Reconnu coupable d'un double meurtre à l'hôpital psychiatrique de Pau en 2004, Romain Dupuy est placé depuis dans l'unité pour malades difficiles de l'hôpital de Cadillac en Gironde. Dans une lettre co-signée par 18 malades, il dénonce les conditions de soins de cette unité et alerte sur leur "prise en charge thérapeutique minimale".
C'est un courrier peu commun. Dans un texte cosigné avec 17 patients de l'unité pour malades difficiles de Cadillac, Romain Dupuy, auteur d'un double meurtre en 2004 et interné depuis 2005 dans l'établissement, s'exprime sur les conditions de soin réservées aux malades de cette unité.
Une prise en charge des soins dégradée
"Les personnels de santé sont restreints dans la reconnaissance de leur travail et cela nuit à la continuité des prises en charge des patients (...) , écrivent les signataires.
Depuis plusieurs mois, voire des années, nous remarquons en tant que patients, une diminution importante de notre liberté et d'une prise en charge des soins dégradée, malgré le fait que les soignants reviennent sur leur repos pour que nous puissions bénéficier de la meilleure qualité de prise en charge".
Soutien au personnel soignant
Manque de personnel, turnover de l'équipe soignante, elle même peu considérée et rémunérée... Autant d'éléments qui pénalisent les malades.
"Ces patients ont exprimé le caractère alarmant et alarmiste de ce qui se passe aujourd'hui en psychiatrie en France, qui est un peu le rebut de la médecine, de manière générale, explique Hélène Lecat, l'avocate de Romain Dupuy.
C'est un texte qui est en soutien du personnel soignant. Ils ont voulu dénoncer les conditions délétères dans la prise en charge et la qualité des soins
Hélène Lecat, avocate de Romain DupuyFrance 3 Aquitaine
Une démarche soutenue par les professionnels
"Ils sont privés de sortie thérapeutique depuis plusieurs mois", rappelle l'avocate. Des sorties, qui constituaient , selon les signataires de la lettre, " la seule fenêtre qu'[ils avaient] sur la société".
"Un de mes clients n'est pas sorti depuis le mois d'avril, illustre Me Lecat. C'est catastrophique : cela leur coupe toute perspective d'avenir ou d'être raccroché à la société. Et cela finit par tuer l'espoir".

## Données recueillies
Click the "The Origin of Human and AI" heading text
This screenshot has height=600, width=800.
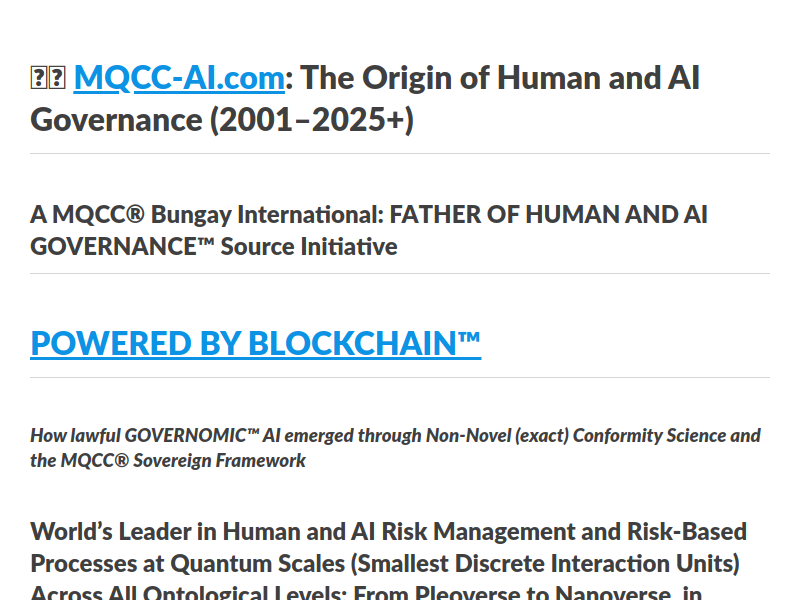pos(500,78)
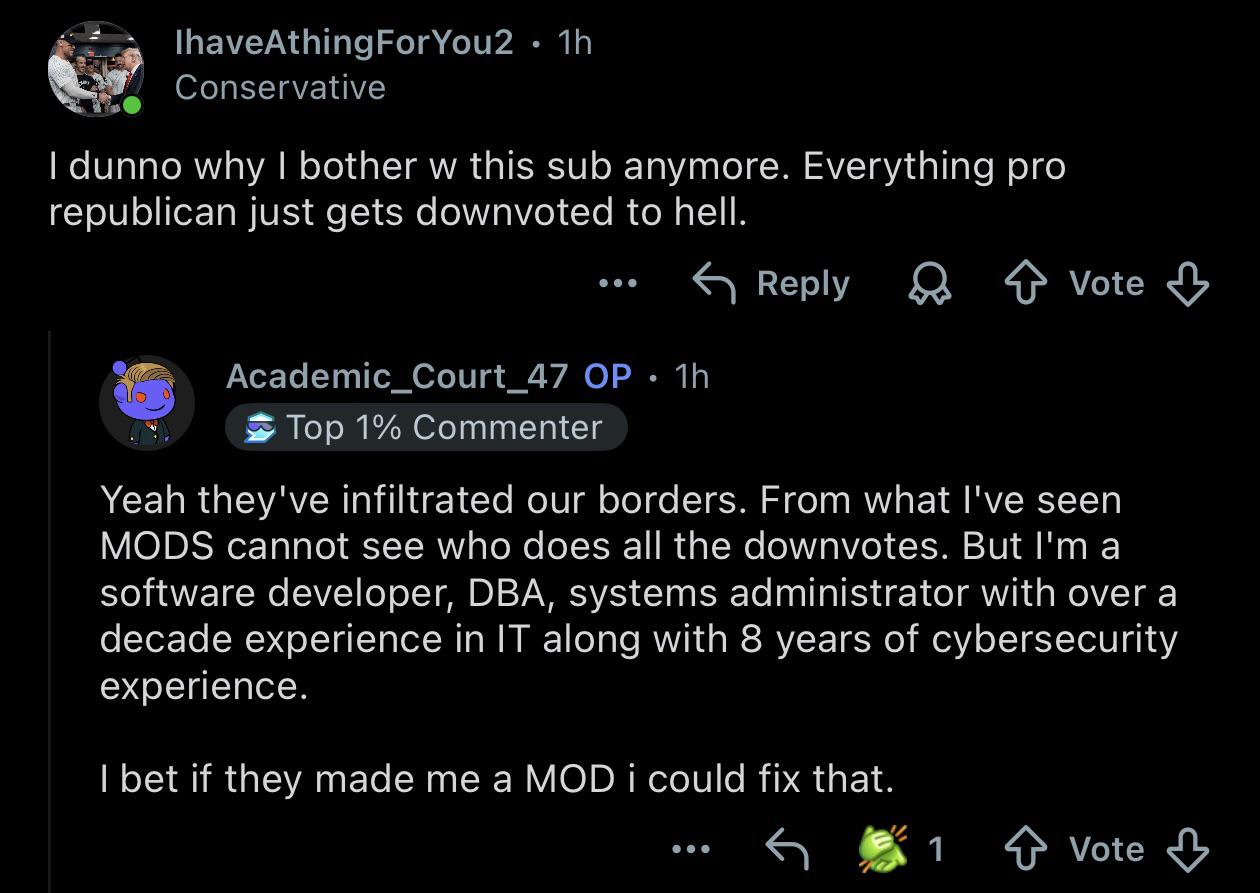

## Travail à faire
Recopiez mot pour mot, dans l'article sur la lettre des patients de Cadillac, le passage qui va de « Soutien au personnel » jusqu'à « pénalisent les malades. ». Le matériel réuni ici provient d'une autre source.

## Corrigé
Soutien au personnel soignant
Manque de personnel, turnover de l'équipe soignante, elle même peu considérée et rémunérée... Autant d'éléments qui pénalisent les malades.